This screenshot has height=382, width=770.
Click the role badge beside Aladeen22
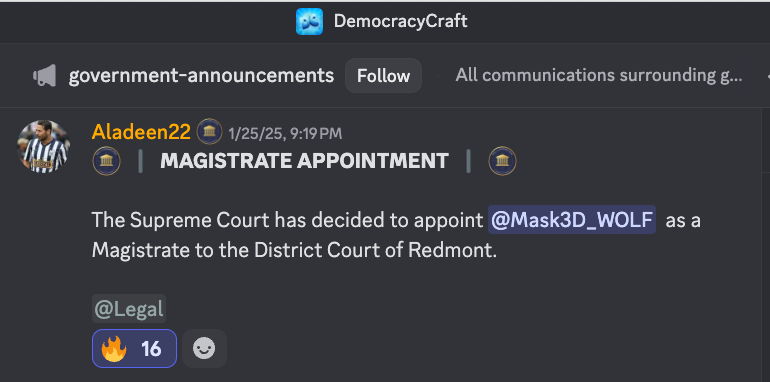click(209, 132)
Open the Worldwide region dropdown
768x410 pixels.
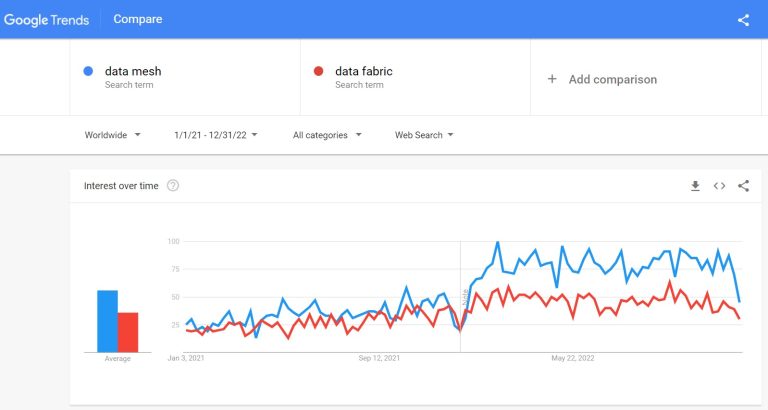coord(113,135)
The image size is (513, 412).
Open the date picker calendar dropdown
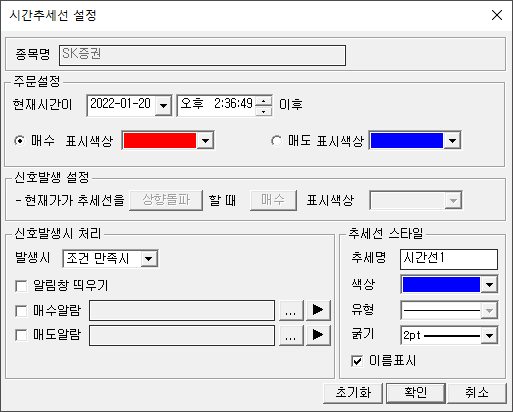tap(163, 106)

--- --- ---

ASSIGNMENT: The expected output is the lines from the line that contains "768x410 pixels." through the last line of the material, reproduced exactly, with both ends present and pictures absent.

SOLUTION FOR THIS TASK:
768x410 pixels.
coord(113,135)
The image size is (513, 412).
Open the date picker calendar dropdown
tap(163, 106)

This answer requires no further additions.